_INSTRUCTIONS FOR THE TASK_
Look through the listing below and report every line that contains "computer".
DATA: Begin
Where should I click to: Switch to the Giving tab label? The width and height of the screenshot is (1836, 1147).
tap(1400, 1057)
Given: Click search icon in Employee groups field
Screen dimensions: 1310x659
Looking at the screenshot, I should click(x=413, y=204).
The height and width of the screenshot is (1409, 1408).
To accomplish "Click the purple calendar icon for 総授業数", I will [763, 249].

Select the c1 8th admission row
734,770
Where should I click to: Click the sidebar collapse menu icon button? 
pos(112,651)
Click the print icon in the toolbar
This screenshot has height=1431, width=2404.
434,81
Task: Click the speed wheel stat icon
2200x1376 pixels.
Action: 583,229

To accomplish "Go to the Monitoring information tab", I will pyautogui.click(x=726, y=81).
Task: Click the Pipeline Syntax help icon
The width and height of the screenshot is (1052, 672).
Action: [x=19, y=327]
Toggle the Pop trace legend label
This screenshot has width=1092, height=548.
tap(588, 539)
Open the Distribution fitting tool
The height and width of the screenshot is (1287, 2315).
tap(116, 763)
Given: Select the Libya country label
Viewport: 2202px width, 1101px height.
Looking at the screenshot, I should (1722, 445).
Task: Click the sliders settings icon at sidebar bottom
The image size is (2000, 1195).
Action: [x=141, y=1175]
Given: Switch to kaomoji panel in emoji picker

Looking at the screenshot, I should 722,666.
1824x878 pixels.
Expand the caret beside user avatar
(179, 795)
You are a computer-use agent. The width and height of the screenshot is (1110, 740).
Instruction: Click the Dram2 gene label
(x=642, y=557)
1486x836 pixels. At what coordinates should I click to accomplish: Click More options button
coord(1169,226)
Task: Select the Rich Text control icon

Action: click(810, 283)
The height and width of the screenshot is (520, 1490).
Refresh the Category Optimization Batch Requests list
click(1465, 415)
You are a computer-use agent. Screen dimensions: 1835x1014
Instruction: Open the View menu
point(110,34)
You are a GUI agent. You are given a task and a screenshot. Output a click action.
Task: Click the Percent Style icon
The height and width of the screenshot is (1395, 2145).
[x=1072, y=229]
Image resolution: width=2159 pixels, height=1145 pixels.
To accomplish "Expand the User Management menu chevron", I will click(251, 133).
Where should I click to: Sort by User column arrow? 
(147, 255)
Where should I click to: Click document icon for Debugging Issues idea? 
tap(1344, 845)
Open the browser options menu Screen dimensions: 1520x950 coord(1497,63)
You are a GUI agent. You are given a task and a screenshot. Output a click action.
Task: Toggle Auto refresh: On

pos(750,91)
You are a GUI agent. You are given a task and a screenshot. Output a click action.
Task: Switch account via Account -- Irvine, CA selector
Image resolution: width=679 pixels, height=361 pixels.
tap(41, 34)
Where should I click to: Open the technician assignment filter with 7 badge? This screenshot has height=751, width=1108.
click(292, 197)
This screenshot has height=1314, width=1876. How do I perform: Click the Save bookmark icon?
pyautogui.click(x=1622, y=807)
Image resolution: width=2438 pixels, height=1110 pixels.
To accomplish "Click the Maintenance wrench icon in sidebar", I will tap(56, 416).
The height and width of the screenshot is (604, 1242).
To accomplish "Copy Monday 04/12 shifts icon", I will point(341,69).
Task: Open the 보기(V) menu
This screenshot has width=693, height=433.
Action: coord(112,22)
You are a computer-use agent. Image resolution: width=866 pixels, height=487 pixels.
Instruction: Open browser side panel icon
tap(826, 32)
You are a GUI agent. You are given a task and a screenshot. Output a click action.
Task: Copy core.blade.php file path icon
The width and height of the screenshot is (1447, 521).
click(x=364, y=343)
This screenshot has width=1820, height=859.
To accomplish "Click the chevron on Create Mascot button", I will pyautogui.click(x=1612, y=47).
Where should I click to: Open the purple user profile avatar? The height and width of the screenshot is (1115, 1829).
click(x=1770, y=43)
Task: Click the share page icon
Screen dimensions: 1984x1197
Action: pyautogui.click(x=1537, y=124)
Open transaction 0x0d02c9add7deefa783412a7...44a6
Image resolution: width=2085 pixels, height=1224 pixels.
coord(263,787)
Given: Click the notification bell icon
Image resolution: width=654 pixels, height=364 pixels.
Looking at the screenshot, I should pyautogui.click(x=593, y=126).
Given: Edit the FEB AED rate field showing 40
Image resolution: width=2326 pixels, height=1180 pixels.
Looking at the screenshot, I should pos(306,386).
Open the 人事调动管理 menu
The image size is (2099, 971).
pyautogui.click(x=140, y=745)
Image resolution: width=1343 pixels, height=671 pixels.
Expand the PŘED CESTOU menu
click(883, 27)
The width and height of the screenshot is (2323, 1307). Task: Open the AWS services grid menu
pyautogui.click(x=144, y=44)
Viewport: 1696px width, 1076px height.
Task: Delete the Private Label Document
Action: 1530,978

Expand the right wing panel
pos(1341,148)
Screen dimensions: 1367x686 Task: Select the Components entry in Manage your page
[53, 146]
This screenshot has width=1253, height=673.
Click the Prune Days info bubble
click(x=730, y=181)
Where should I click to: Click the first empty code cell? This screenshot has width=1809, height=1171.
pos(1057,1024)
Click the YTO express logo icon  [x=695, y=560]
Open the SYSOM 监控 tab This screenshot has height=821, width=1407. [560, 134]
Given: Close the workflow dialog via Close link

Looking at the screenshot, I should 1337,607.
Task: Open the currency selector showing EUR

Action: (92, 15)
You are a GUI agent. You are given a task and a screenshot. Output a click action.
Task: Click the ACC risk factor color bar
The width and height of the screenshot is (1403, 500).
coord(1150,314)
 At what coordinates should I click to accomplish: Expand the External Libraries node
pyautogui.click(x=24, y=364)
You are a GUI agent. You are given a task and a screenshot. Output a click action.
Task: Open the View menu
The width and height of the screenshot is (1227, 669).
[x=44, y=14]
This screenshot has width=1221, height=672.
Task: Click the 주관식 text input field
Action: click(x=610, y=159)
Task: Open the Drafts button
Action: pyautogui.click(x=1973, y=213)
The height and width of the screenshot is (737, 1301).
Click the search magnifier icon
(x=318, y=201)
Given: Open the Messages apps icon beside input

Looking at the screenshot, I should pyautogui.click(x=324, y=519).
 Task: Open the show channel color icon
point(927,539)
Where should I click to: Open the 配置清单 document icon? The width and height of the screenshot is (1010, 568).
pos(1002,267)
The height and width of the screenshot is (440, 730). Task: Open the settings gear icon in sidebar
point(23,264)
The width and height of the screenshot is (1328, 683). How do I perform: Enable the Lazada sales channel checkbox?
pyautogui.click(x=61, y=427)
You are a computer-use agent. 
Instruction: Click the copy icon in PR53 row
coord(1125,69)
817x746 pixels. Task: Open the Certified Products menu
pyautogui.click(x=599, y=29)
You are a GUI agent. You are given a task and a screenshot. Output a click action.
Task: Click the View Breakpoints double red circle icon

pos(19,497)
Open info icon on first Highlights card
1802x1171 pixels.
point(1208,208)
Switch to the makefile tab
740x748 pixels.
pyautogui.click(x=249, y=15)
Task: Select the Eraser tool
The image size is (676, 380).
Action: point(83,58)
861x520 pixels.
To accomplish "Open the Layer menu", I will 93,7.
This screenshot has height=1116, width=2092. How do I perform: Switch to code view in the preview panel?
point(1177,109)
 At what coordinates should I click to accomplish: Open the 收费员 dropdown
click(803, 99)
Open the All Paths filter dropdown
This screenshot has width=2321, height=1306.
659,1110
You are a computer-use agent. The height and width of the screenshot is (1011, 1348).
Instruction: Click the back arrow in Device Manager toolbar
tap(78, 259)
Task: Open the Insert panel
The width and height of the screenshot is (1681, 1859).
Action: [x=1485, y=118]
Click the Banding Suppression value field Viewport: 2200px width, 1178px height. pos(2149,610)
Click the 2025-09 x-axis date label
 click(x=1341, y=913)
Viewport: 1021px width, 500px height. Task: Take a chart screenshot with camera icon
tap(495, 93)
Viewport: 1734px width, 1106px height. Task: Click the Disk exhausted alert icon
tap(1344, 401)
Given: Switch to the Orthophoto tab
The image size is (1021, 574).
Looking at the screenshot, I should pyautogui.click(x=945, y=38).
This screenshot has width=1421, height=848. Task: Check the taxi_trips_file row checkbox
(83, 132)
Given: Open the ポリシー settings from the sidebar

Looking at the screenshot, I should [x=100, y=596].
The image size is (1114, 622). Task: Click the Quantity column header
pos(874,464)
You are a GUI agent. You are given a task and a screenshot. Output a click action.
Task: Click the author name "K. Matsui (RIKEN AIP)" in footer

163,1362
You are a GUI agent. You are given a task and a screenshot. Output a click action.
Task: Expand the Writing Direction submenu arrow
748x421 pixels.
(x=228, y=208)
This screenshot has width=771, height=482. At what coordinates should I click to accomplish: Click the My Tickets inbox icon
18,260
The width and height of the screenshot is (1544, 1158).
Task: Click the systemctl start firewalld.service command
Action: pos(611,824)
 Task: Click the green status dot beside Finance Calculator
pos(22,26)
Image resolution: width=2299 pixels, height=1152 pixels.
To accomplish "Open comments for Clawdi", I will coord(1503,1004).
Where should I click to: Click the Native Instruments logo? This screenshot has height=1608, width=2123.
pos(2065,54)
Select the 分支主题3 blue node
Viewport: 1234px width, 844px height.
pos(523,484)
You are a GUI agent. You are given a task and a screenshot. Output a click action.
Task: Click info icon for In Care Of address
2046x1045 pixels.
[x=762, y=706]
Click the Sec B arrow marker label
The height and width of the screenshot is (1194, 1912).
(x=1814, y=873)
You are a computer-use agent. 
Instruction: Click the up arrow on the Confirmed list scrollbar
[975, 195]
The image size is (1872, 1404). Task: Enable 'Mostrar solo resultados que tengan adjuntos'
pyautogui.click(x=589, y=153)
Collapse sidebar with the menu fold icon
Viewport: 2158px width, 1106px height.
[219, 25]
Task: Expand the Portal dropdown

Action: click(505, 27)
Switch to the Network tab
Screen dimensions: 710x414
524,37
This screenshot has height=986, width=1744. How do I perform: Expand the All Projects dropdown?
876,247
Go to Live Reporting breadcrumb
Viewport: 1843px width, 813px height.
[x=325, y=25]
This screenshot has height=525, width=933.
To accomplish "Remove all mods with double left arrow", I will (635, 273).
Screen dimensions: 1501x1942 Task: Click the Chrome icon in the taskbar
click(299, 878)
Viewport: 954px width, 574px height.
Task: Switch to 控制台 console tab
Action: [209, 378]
DATA: End
_EXPECTED ANSWER_
You are a computer-use agent. The width and height of the screenshot is (1110, 740).
You are a computer-use agent. Screen dimensions: 1835x1014
You are a computer-use agent. Image resolution: width=866 pixels, height=487 pixels.
You are a computer-use agent. 
You are a computer-use agent. The height and width of the screenshot is (1011, 1348).
You are a computer-use agent. 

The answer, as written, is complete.